Parallel tool calls (0.2): did it use available tool parallelism effectively?
Efficiency bonus (0.0): among correct rollouts, reward fewer turns

rubric = vf.JudgeRubric(judge_prompt=JUDGE_PROMPT)
rubric.add_reward_func(correct_answer_reward_func, weight=0.4)
rubric.add_reward_func(correct_file_paths_reward_func, weight=0.4)
rubric.add_reward_func(parallel_tool_calls_reward_func, weight=0.2)
rubric.add_reward_func(efficiency_bonus_for_correct, weight=0.0)
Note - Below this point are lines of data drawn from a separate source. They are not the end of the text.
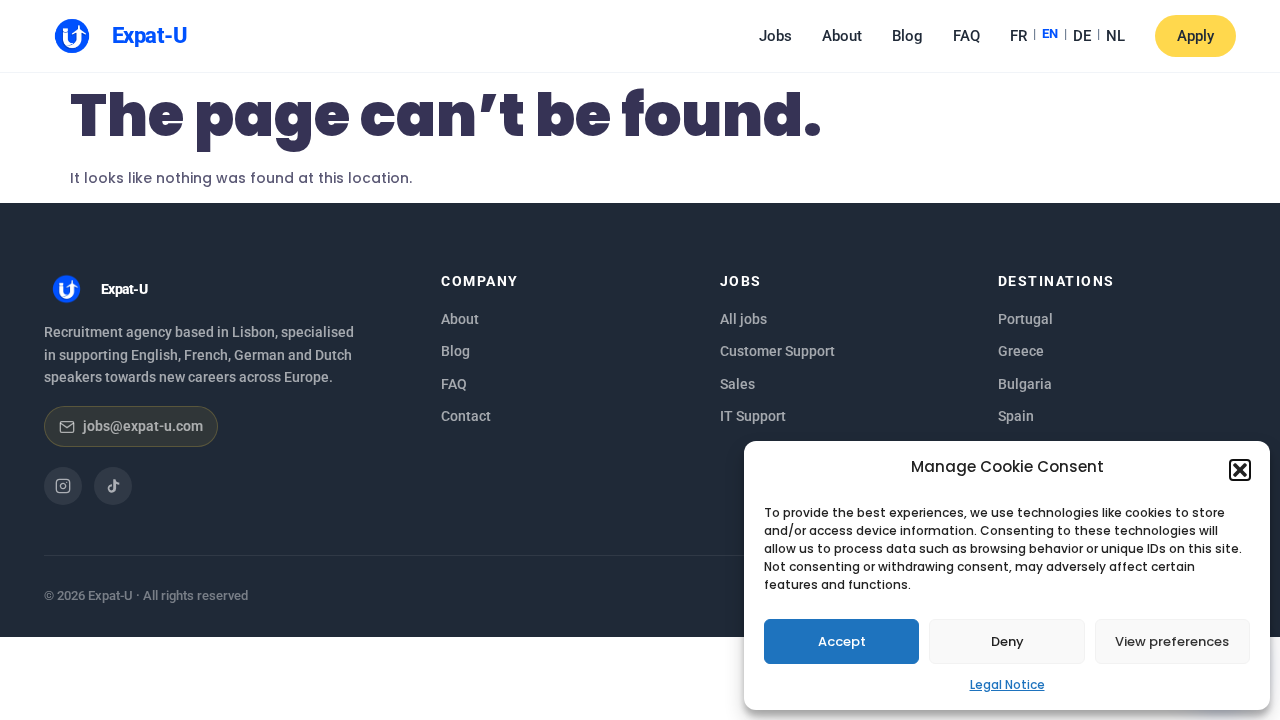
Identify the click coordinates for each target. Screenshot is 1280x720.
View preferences (1172, 641)
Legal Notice (1007, 684)
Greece (1021, 351)
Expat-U (149, 35)
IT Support (753, 416)
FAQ (966, 36)
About (842, 36)
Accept (842, 641)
A few notable design choices:

correctness is judged semantically, not by exact string match
multi-file tasks are supported via file_path and file_path_2
the environment explicitly encourages parallelism
the default system prompt constrains the agent to 2 turns, increasing pressure to search well

Agent behavior being optimized

The system prompt pushes the model toward a very specific behavior profile:

use tools aggressively
make multiple tool calls per turn
gather evidence from all relevant files
return both file paths and a final answer

Expected response format:

Files:
- <path/to/file1>
- <path/to/file2>
Answer: <your answer here>

Quick start

From this recipe directory, install dependencies and run eval through Verifiers or Prime tooling.

Environment entrypoint

pyproject.toml should point at:

[tool.verifiers.environment]
entrypoint = "swe_grep:load_environment"

Eval defaults currently present

[tool.verifiers.eval]
num_examples = 5
rollouts_per_example = 3

Python usage

from swe_grep import load_environment

env = load_environment()

Files

swe_grep.py: environment, tools, prompt, dataset loading, and rewards
src/create_dataset.py: dataset generation pipeline
src/sandbox_metrics.py: sandbox execution metrics and retry helpers

Notes and limitations

The current eval defaults are very small (5 x 3) and seem intended for quick iteration rather than robust benchmarking.
Reward quality depends on judge quality, so score stability may vary across judge models.
The environment is intentionally opinionated: it trains search behavior under strict turn limits rather than general software engineering performance.

Environment Hub

Prime Environment Hub: https://app.primeintellect.ai/dashboard/environments/prime/swe-grep

Summary

This recipe is a compact example of RL for retrieval behavior:

ground the model in a real repository
give it a small, focused tool set
reward correctness, coverage, and speed
encourage parallel search under tight constraints

It is not the only way to train a strong grep agent, but it is a clear and practical starting point.